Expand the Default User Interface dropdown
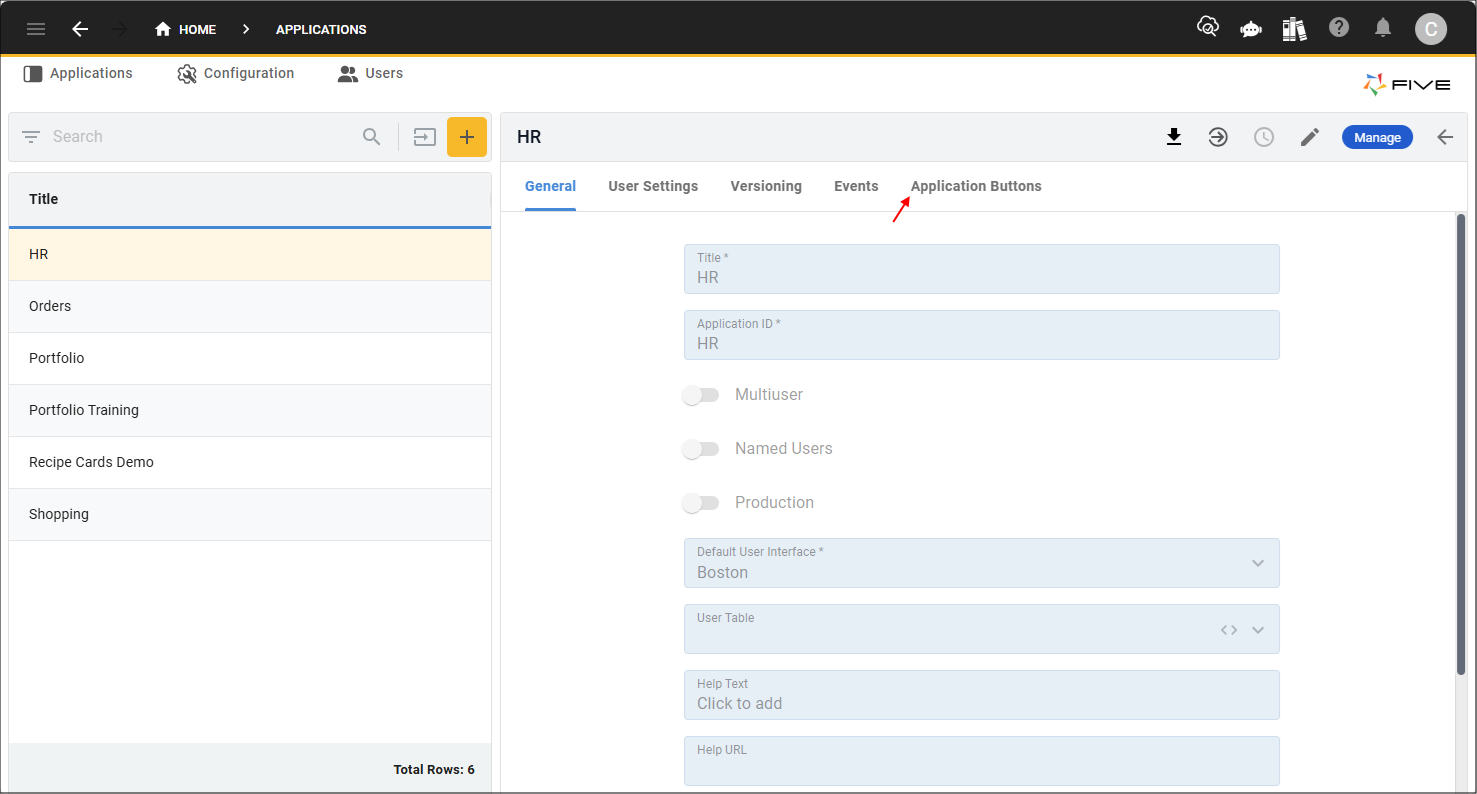This screenshot has width=1477, height=794. 1257,563
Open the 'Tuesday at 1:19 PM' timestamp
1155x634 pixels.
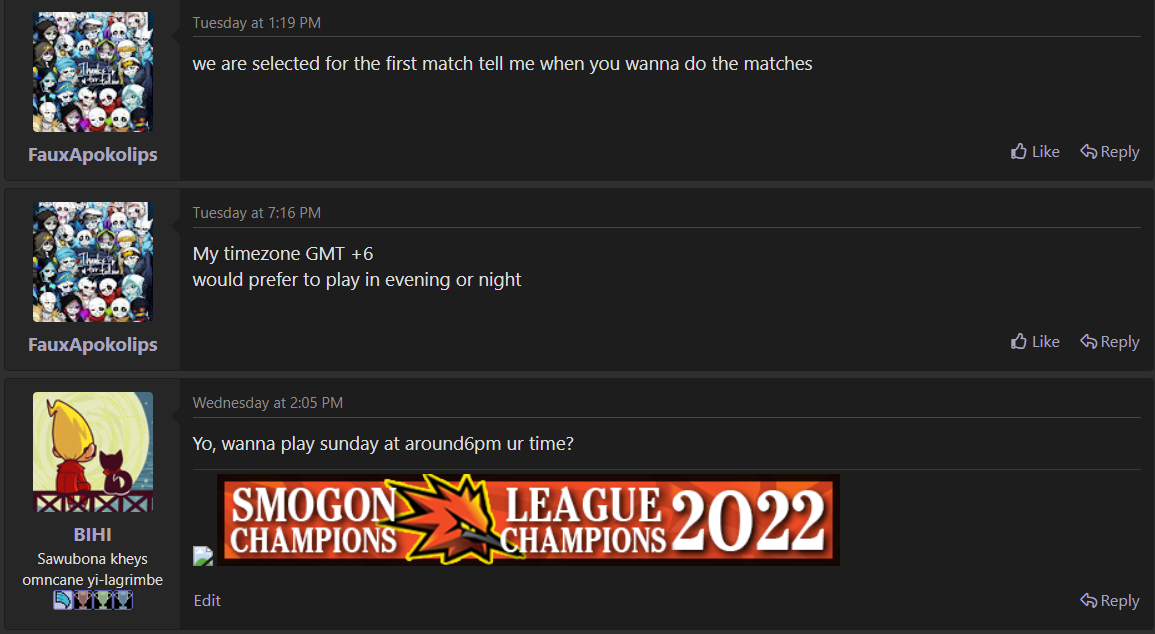[256, 23]
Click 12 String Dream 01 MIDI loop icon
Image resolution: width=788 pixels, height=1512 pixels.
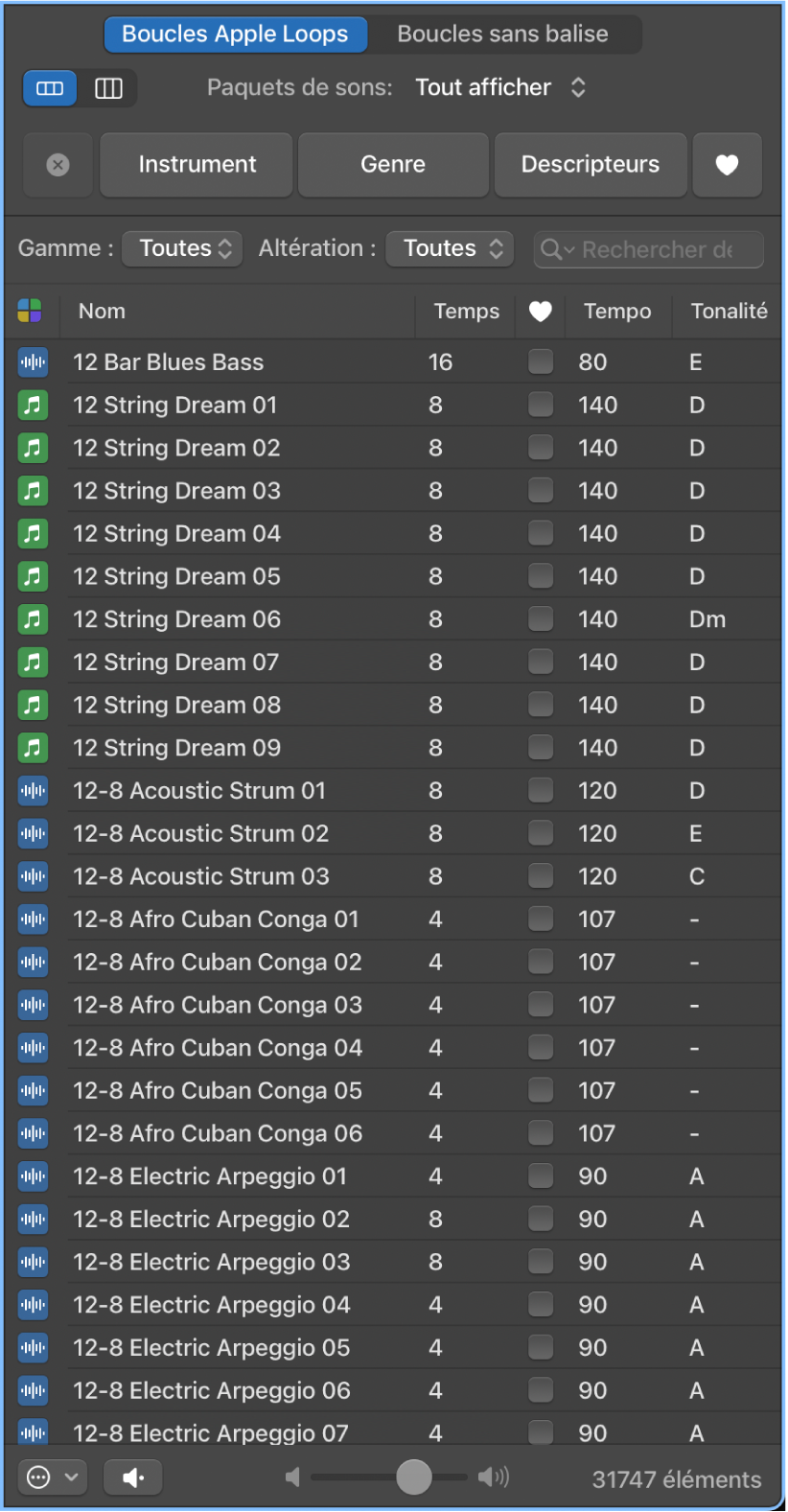point(33,406)

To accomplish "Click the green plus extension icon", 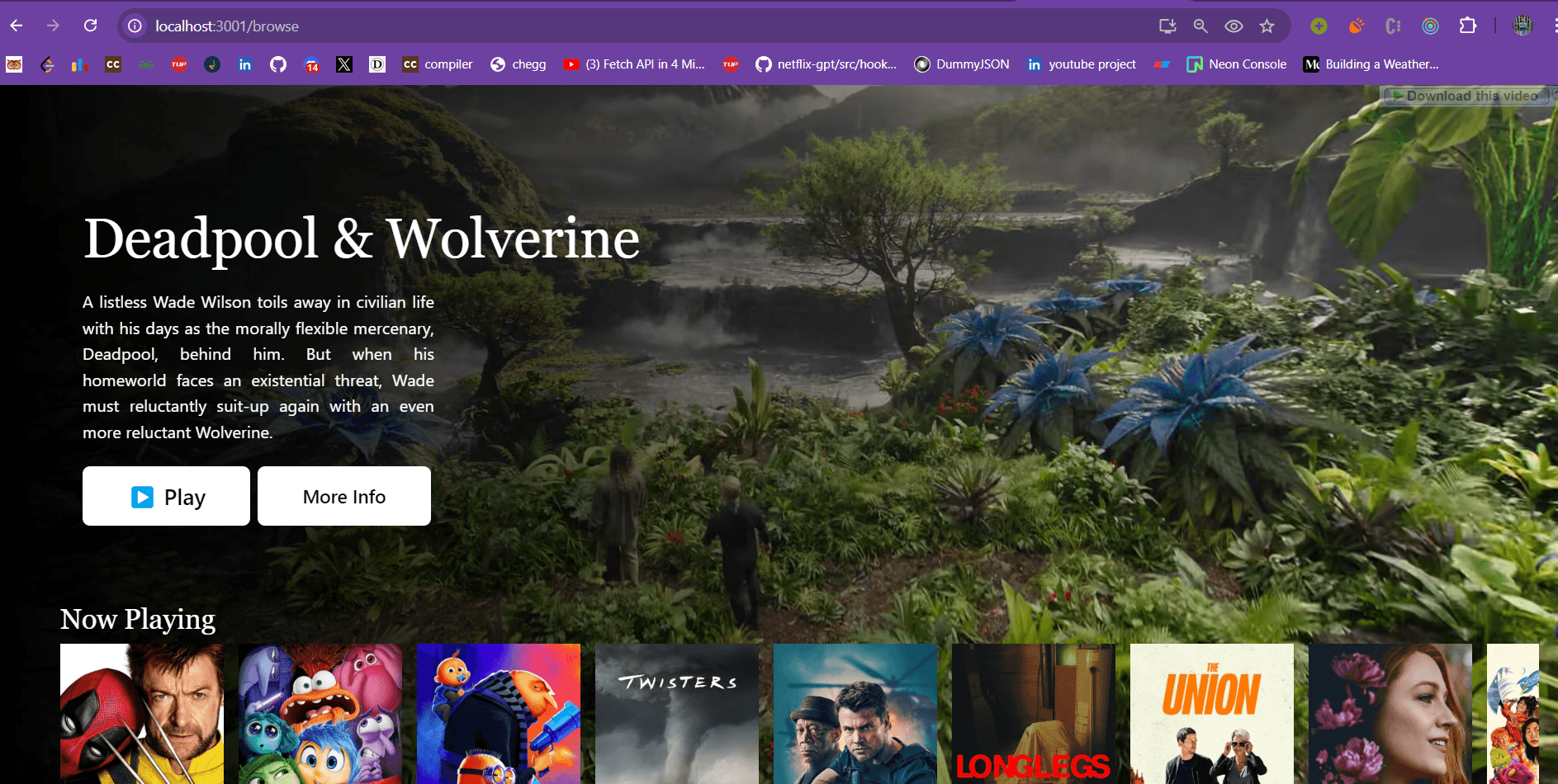I will [1319, 26].
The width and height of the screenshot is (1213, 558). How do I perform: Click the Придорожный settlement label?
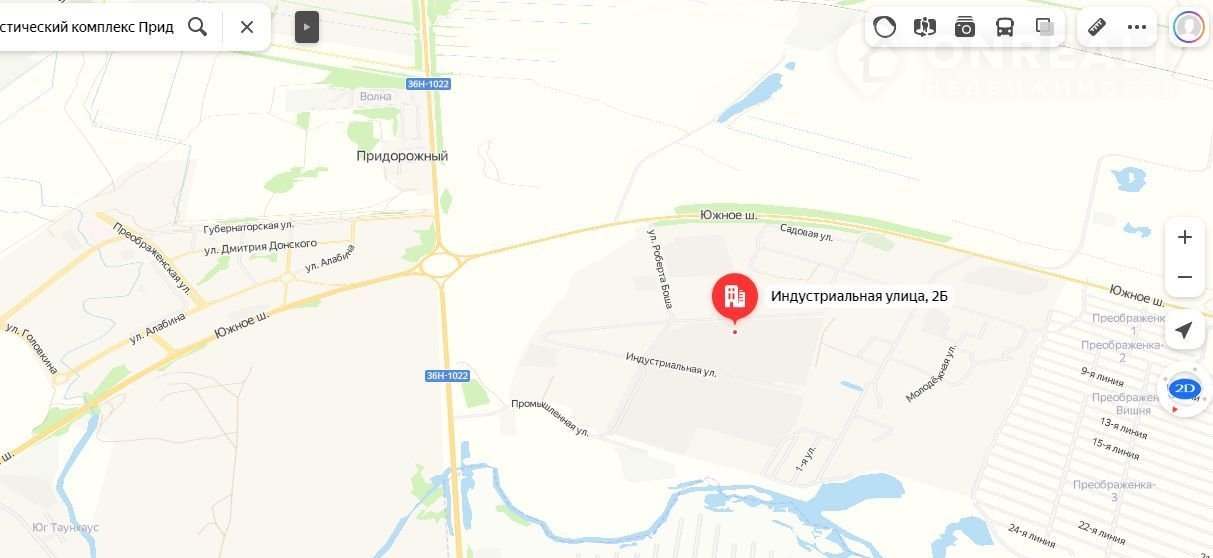(x=402, y=156)
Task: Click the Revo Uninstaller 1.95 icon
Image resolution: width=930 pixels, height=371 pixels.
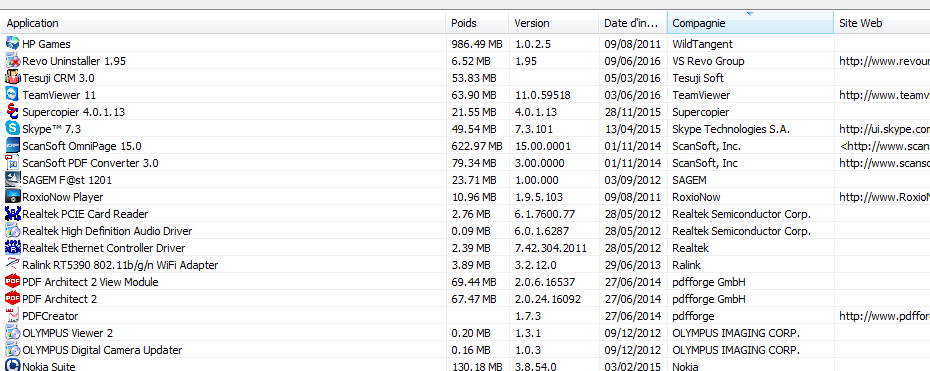Action: (x=12, y=60)
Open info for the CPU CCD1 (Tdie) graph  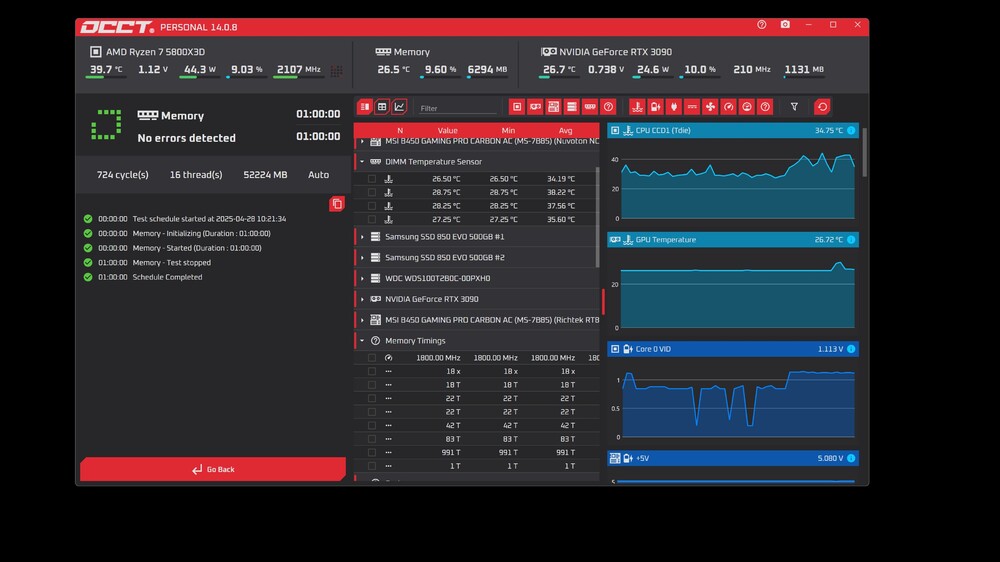click(x=851, y=131)
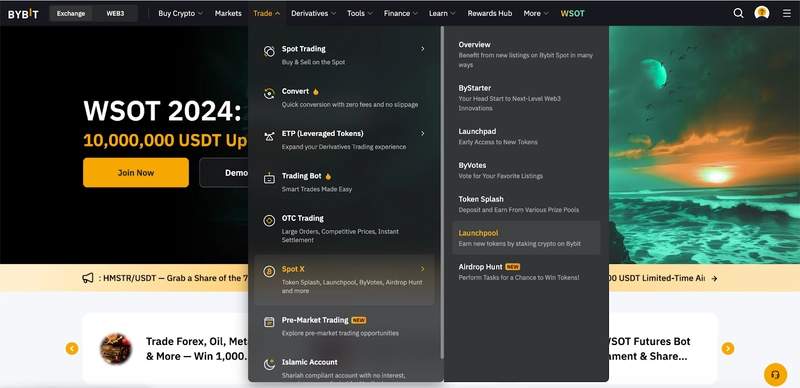
Task: Select the Exchange mode toggle
Action: pos(71,13)
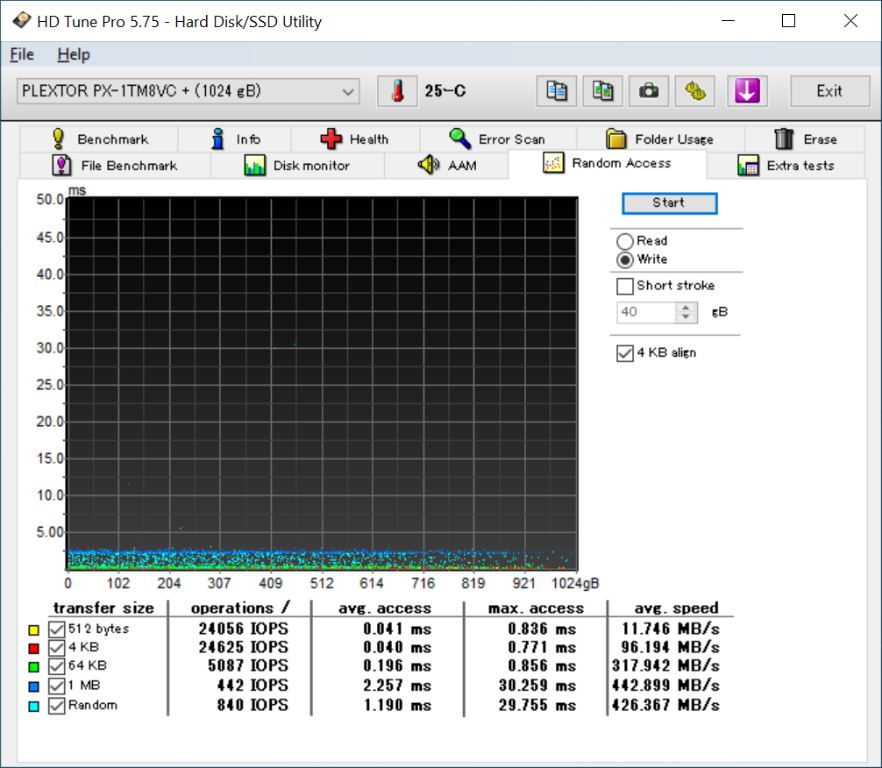882x768 pixels.
Task: Click the HD Tune title bar app icon
Action: point(20,21)
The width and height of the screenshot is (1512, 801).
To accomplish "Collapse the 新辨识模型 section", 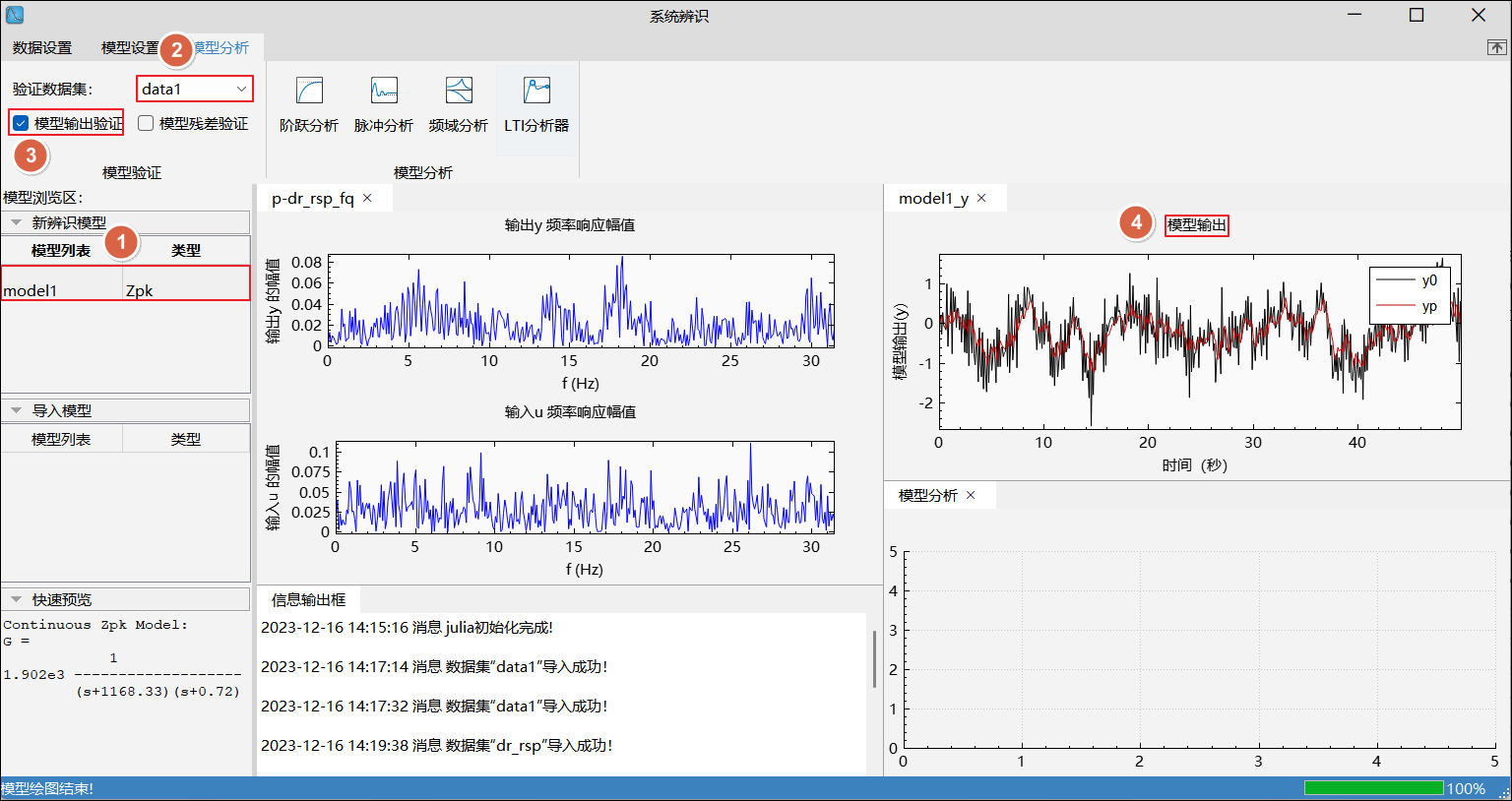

◆ Your instructions ◆
An exact copy of the lines from the one with "The width and height of the screenshot is (1512, 801)." through the end of the entries above, both included, is the whole answer. It contains no pictures.

◆ Exercise response ◆
The width and height of the screenshot is (1512, 801).
To accomplish "Collapse the 新辨识模型 section", 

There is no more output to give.